Silicon-controlled rectifiers (SCR) are solidstate semiconductor devices that are usually used in power switching circuits. SCR controls the output signal by switching it ‘on’ or ‘off,’ thereby controlling the power to the load in context. The two primary modes of SCR control are phase-angle fired—where a partial waveform is passed every half cycle—and zerocrossing fired—where a portion of the complete waveforms is passed to regulate the power.
In the phase-angle controller, the firing pulse is delayed to turn on the SCR in the middle of every half cycle. This means that every time a part of an AC cycle is cut, the power to the load also gets cut. To deliver more or less power to the load, the phase angle is increased or decreased, thereby controlling the throughput power.
There are several ways to control the firing angle of SCR. This article describes a microcontroller AT89C51-based phase-angle controller.

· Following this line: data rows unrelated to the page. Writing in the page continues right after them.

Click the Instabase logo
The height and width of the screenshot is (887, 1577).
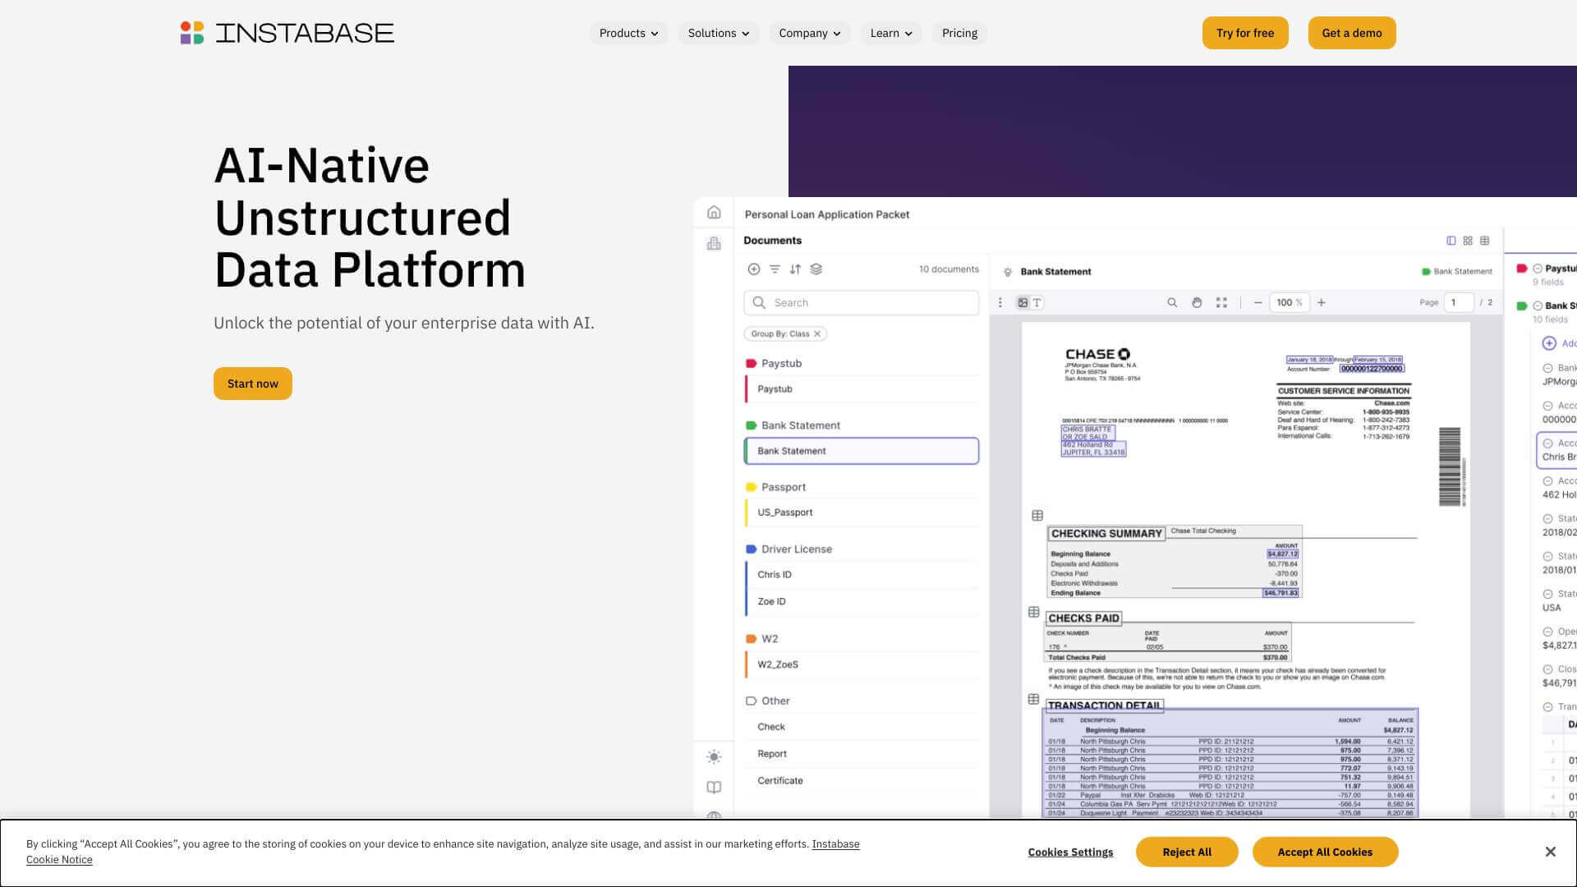[x=287, y=33]
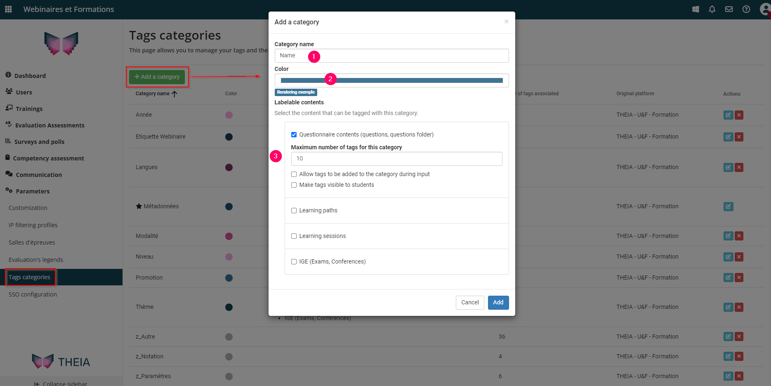Enable Learning paths as labelable content
771x386 pixels.
point(294,210)
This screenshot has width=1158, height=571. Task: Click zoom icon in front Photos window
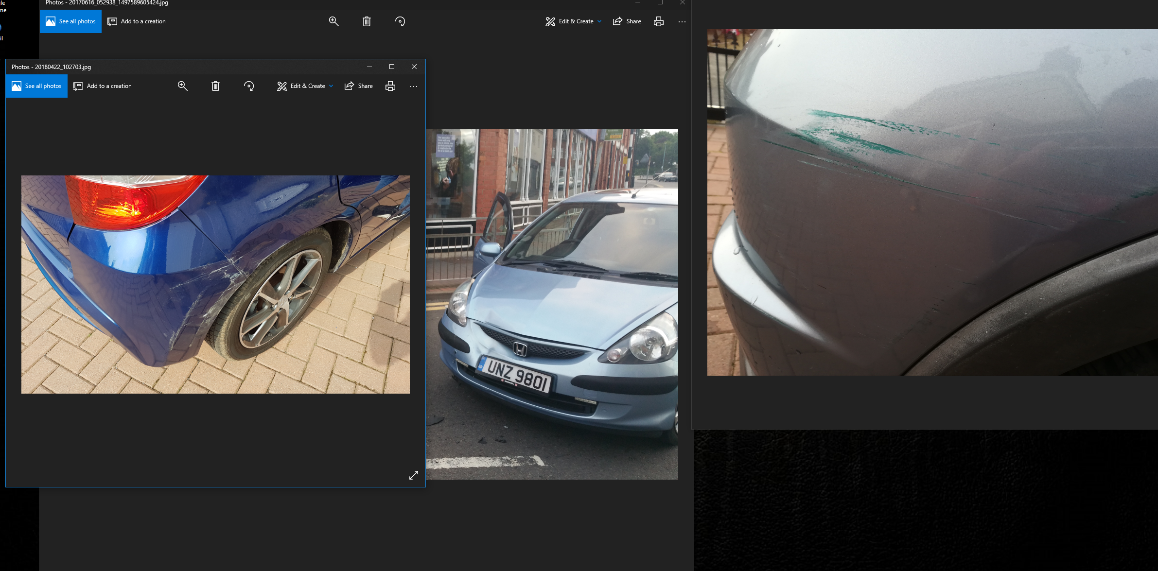[x=182, y=86]
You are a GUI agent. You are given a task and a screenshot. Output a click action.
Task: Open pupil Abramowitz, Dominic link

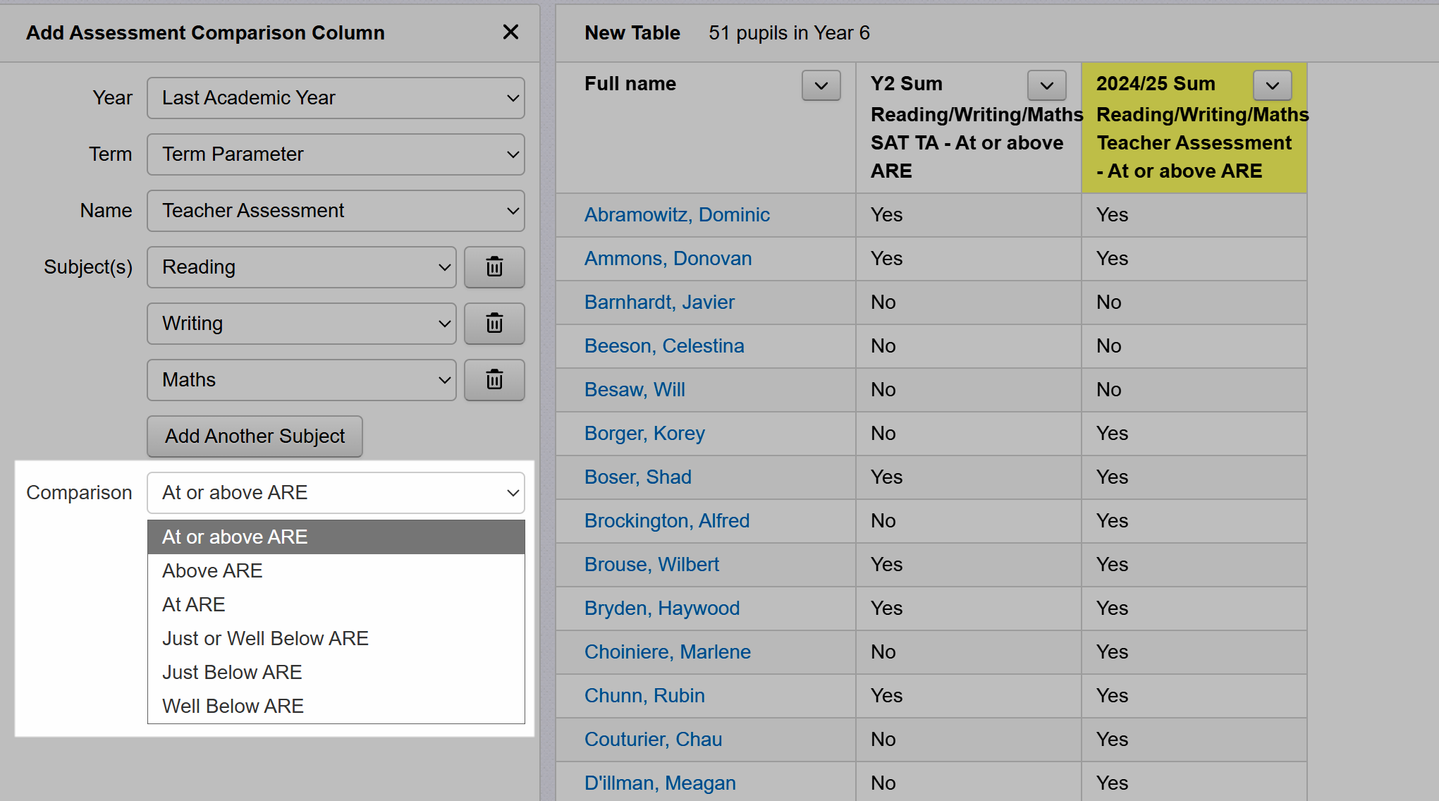tap(677, 215)
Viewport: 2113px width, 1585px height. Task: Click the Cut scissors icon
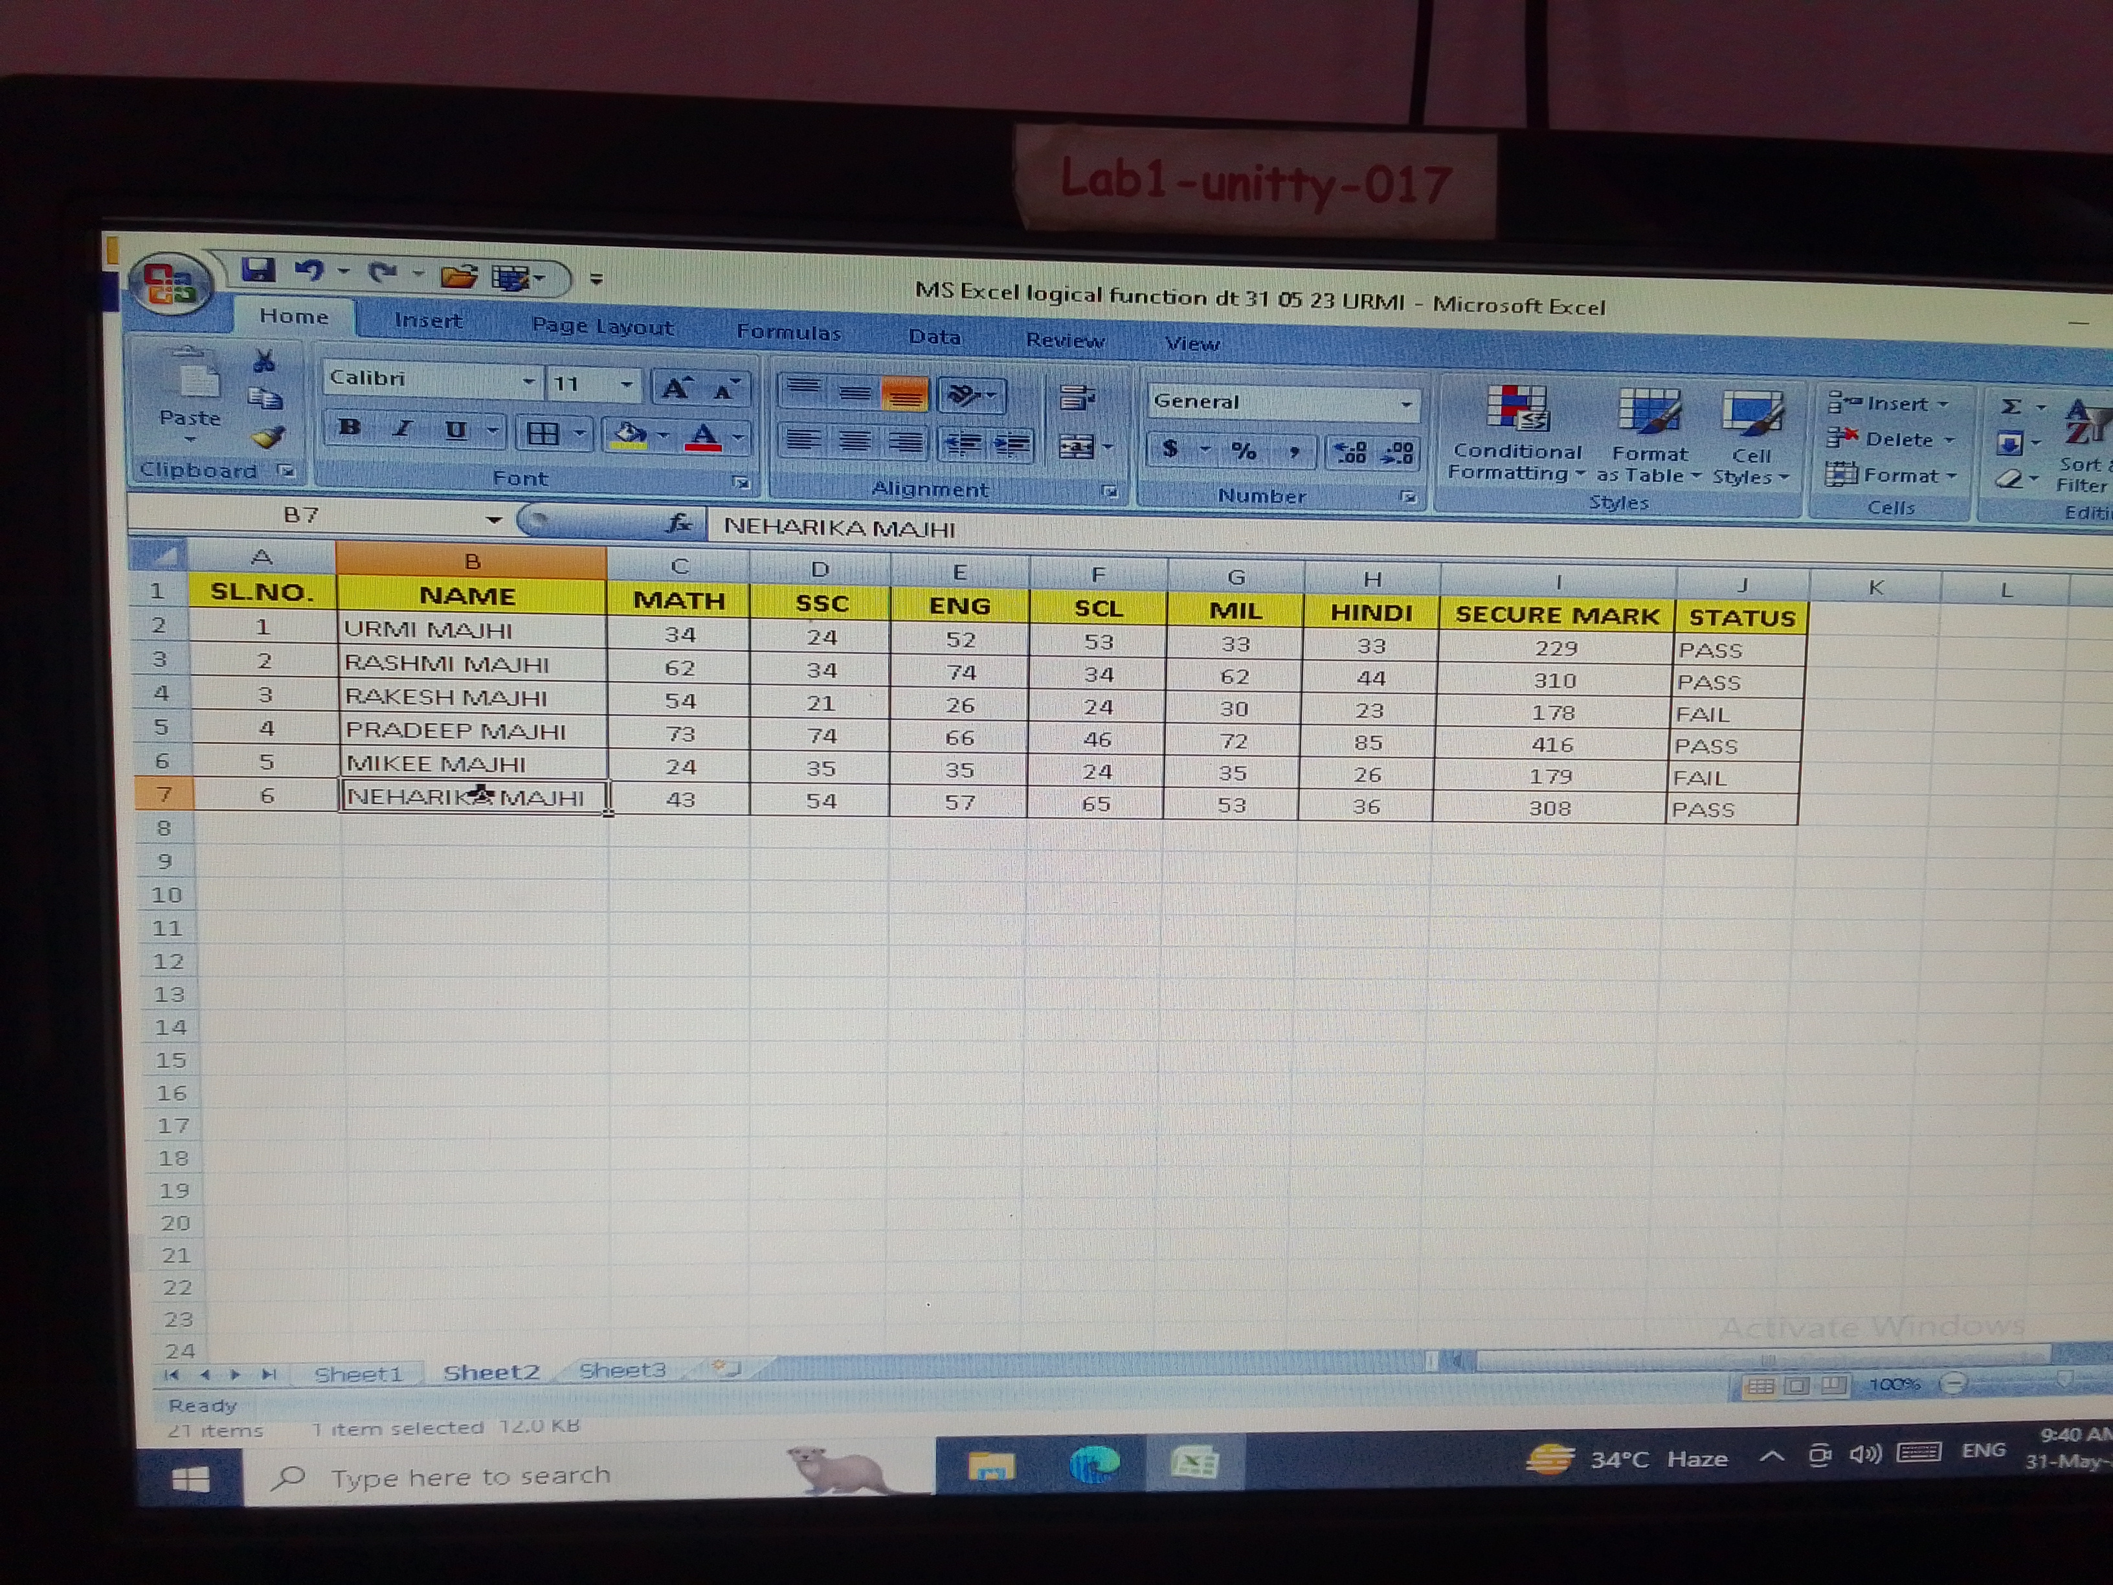click(x=265, y=361)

A microcontroller can be programmed to fire SCR over the full range of half cycles—from 0 to 180°—to get a good linear relationship between the phase angle and the delivered output power.
Some of the features of this microcontroller-based phase-angle controller for SCR are:
1. Utilises the zero-crossing detector circuit
2. Controls the phase angle from 0–162°
3. Displays the phase angle on an LCD panel
4. LED indicators are used for displaying the status of SCR
5. Increases or decreases the phase angle with intervals of 18°
Basically, the zero-crossing detector circuit interrupts the microcontroller after every 10 ms. This interrupt commands the microcontroller to generate some delay (in the range of 1ms to 9 ms). The user can increase or decrease the delay in intervals of 1 ms using switches. the SCR is then fired through the opto-coupler. This repeats after every 10 ms.